§ **Task objective**
Find the line with "Earth and Environmental Sciences (117, 1215)" in the records below. Copy it and every line after it, up to and including the line with "Training Providers (281, 36)".

§ **The input**
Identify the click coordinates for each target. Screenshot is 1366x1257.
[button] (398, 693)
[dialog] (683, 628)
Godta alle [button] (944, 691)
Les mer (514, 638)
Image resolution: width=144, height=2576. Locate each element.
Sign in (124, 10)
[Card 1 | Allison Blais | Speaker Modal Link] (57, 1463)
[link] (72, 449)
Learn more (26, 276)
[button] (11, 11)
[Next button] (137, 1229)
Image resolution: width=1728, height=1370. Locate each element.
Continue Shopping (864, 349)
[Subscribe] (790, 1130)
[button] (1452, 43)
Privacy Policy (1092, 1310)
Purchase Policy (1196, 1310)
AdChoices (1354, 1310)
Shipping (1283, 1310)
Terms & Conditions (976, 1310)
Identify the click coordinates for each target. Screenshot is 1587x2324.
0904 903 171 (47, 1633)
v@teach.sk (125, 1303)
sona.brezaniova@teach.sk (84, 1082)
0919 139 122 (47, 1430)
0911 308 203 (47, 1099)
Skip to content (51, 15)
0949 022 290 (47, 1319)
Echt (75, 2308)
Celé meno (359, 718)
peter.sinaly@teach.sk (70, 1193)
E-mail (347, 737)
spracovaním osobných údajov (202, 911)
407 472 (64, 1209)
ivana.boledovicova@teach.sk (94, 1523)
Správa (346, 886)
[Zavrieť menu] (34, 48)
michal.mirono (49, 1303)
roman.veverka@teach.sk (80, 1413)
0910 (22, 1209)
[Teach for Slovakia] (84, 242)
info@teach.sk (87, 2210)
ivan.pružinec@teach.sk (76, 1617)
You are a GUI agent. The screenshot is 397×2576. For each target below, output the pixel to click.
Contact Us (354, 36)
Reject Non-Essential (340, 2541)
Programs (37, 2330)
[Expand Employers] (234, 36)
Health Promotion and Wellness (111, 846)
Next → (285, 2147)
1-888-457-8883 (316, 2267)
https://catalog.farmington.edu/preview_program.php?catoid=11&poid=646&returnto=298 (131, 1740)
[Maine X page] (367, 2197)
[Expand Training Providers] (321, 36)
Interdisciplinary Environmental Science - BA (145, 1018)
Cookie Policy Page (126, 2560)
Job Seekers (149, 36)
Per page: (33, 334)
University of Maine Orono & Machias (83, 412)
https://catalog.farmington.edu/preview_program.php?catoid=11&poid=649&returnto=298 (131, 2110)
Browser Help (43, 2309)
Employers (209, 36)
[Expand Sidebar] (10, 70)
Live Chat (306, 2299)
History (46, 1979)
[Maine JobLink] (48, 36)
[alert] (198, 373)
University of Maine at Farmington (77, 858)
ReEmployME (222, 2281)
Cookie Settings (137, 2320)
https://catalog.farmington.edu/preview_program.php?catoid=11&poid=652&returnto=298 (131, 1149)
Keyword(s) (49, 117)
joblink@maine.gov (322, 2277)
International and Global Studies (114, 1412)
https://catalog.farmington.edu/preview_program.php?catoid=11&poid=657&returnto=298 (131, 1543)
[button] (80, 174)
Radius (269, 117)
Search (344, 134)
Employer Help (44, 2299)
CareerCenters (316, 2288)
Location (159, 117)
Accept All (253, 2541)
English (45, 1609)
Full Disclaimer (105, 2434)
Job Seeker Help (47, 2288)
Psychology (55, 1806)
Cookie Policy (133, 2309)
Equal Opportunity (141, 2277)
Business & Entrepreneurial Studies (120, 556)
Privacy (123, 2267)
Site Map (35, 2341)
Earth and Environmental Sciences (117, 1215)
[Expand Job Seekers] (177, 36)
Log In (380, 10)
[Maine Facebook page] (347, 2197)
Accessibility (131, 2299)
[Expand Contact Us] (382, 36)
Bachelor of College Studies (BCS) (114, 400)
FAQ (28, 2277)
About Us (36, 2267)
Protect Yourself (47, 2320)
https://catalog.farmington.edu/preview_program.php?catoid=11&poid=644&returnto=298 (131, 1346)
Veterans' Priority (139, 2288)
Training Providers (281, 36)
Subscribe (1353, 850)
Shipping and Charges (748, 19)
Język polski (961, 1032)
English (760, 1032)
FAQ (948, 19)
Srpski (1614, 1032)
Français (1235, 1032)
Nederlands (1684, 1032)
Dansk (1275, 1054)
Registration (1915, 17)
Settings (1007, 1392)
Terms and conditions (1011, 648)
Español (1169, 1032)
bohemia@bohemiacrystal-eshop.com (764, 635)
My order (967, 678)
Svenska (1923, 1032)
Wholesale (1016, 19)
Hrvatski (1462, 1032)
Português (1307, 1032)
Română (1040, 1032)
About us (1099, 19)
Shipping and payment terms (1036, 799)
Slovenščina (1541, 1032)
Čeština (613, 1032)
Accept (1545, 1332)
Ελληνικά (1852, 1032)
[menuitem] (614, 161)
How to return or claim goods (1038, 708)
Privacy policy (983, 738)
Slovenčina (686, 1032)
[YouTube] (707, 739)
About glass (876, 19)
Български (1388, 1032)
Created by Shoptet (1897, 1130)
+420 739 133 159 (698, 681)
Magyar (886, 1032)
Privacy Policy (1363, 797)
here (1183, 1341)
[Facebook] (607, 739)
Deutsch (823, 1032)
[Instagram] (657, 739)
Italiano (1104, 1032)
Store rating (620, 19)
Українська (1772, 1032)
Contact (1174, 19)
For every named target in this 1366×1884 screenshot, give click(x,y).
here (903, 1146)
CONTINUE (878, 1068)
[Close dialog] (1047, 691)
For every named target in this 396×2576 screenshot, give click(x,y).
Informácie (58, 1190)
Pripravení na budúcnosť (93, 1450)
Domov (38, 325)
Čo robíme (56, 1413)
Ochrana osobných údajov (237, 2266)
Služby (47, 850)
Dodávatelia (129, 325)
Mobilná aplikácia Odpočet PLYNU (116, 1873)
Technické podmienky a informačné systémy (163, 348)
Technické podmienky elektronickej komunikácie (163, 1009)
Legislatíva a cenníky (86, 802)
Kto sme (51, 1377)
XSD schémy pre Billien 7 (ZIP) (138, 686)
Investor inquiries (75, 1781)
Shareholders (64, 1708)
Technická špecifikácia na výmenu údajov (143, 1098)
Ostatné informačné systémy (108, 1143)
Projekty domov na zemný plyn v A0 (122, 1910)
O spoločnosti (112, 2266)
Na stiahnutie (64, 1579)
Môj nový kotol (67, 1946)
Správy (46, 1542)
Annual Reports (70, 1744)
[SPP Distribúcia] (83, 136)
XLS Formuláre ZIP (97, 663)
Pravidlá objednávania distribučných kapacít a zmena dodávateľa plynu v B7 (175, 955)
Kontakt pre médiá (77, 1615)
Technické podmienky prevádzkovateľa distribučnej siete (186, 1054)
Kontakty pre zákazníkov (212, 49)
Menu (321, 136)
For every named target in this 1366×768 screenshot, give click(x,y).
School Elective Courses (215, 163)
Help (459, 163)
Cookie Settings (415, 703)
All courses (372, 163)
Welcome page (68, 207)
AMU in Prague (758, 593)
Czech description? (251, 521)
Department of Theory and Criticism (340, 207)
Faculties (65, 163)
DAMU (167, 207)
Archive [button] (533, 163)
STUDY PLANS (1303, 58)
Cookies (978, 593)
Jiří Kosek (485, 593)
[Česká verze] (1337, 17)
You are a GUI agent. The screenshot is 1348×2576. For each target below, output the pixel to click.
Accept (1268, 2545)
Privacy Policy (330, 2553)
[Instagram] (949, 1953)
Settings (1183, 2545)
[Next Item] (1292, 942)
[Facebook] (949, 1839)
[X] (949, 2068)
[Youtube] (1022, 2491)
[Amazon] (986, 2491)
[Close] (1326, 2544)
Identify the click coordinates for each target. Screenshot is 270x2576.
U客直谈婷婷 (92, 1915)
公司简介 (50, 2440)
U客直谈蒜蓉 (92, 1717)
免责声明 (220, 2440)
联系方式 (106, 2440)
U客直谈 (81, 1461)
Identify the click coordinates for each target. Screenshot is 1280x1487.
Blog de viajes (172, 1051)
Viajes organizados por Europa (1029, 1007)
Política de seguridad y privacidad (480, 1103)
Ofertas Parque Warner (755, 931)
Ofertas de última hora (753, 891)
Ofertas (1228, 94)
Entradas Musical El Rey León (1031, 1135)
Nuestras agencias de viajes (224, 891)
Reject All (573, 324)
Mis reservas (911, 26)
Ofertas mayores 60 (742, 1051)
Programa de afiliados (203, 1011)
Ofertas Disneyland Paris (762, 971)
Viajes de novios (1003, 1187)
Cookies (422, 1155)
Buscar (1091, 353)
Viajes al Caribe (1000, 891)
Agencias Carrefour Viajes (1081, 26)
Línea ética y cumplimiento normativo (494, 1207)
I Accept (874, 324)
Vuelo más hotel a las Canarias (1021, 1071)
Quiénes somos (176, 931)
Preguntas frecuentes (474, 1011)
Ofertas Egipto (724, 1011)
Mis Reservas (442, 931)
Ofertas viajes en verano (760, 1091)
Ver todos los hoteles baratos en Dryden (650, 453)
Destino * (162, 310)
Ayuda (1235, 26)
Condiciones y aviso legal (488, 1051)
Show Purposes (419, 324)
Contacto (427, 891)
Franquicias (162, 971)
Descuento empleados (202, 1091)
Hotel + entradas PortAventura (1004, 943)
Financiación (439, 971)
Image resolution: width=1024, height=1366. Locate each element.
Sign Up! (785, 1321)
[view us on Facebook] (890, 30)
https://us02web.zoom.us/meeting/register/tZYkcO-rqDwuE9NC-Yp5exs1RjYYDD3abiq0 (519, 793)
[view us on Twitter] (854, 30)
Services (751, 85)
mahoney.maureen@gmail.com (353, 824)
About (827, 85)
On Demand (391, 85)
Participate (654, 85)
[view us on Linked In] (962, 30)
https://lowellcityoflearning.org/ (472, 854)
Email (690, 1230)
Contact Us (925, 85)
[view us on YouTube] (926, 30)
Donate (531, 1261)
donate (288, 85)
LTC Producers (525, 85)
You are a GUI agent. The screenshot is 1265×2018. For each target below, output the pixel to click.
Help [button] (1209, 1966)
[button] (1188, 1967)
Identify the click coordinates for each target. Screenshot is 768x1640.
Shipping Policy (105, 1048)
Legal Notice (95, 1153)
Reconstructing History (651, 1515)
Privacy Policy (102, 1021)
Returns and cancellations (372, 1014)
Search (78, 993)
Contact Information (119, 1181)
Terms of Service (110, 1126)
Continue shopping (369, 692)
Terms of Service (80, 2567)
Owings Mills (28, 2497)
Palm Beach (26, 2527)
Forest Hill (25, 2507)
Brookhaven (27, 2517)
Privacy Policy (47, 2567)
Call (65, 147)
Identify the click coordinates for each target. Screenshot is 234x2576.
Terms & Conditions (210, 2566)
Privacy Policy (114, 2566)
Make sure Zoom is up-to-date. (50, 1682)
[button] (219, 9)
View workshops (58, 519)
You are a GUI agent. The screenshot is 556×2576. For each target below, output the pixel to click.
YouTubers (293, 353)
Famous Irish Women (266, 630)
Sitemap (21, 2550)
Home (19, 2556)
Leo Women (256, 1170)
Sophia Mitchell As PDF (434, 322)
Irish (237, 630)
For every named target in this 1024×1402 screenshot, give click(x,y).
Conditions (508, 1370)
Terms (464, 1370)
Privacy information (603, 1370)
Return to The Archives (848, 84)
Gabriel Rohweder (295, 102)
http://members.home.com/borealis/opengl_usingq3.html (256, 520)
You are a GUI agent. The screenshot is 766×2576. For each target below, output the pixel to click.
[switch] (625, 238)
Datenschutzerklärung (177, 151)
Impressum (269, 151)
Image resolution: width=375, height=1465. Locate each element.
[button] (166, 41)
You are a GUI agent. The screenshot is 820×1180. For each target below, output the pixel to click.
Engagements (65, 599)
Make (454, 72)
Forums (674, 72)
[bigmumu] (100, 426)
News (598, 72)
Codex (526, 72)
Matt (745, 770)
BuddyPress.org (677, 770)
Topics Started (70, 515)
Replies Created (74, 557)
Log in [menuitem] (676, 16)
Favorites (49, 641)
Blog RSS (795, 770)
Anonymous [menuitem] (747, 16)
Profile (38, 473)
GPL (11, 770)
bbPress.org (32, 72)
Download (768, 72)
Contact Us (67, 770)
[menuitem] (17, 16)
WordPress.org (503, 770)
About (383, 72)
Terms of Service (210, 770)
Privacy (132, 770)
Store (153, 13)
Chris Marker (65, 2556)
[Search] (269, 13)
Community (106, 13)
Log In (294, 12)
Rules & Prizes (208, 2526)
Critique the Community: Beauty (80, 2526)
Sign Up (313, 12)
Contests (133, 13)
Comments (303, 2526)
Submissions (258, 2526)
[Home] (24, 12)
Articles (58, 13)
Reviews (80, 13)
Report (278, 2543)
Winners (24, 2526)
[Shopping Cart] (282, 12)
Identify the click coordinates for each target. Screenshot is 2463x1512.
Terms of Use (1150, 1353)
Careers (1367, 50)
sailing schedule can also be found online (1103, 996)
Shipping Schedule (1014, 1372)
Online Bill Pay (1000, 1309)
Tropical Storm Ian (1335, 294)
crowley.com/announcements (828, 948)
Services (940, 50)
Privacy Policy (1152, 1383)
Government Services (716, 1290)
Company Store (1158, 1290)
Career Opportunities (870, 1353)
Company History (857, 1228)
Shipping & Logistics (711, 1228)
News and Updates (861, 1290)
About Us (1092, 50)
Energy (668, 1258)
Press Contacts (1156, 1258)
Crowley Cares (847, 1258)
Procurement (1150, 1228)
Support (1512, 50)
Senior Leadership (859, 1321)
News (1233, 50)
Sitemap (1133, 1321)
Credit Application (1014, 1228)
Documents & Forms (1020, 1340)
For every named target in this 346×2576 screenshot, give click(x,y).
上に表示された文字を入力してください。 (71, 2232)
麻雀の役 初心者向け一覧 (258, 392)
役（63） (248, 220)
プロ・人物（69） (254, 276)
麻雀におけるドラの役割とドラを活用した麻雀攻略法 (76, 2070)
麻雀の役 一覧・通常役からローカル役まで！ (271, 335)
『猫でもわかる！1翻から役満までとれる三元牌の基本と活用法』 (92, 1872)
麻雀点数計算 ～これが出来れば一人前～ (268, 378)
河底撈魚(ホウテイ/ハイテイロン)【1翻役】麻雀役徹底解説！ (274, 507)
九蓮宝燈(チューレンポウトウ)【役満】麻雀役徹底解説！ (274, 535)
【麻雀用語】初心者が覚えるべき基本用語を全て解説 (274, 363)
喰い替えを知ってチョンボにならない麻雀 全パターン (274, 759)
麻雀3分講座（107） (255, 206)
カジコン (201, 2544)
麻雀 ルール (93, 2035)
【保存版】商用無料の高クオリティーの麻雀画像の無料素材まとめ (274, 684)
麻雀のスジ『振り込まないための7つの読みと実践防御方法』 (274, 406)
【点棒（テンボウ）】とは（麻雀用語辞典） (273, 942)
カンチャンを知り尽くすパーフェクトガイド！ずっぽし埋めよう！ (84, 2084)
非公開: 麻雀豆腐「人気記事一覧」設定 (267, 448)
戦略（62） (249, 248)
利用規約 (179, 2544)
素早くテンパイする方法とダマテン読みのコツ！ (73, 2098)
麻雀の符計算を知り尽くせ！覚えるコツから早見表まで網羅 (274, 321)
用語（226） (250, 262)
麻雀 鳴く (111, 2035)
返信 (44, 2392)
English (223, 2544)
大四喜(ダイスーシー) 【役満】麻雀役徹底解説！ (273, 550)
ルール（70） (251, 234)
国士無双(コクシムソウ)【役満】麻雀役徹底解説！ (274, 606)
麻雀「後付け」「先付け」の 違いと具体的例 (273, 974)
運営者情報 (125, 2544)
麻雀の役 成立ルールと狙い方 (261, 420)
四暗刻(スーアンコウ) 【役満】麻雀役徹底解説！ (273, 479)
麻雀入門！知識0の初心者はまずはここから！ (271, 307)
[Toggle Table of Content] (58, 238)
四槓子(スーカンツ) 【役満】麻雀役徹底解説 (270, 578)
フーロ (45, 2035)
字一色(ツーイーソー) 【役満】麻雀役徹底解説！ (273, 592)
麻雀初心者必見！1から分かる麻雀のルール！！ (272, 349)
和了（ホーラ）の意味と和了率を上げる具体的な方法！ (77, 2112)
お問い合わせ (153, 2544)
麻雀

§ **Answer area**
Earth and Environmental Sciences (117, 1215)
[Expand Job Seekers] (177, 36)
Log In (380, 10)
[Maine Facebook page] (347, 2197)
Accessibility (131, 2299)
[Expand Contact Us] (382, 36)
Bachelor of College Studies (BCS) (114, 400)
FAQ (28, 2277)
About Us (36, 2267)
Protect Yourself (47, 2320)
https://catalog.farmington.edu/preview_program.php?catoid=11&poid=644&returnto=298 (131, 1346)
Veterans' Priority (139, 2288)
Training Providers (281, 36)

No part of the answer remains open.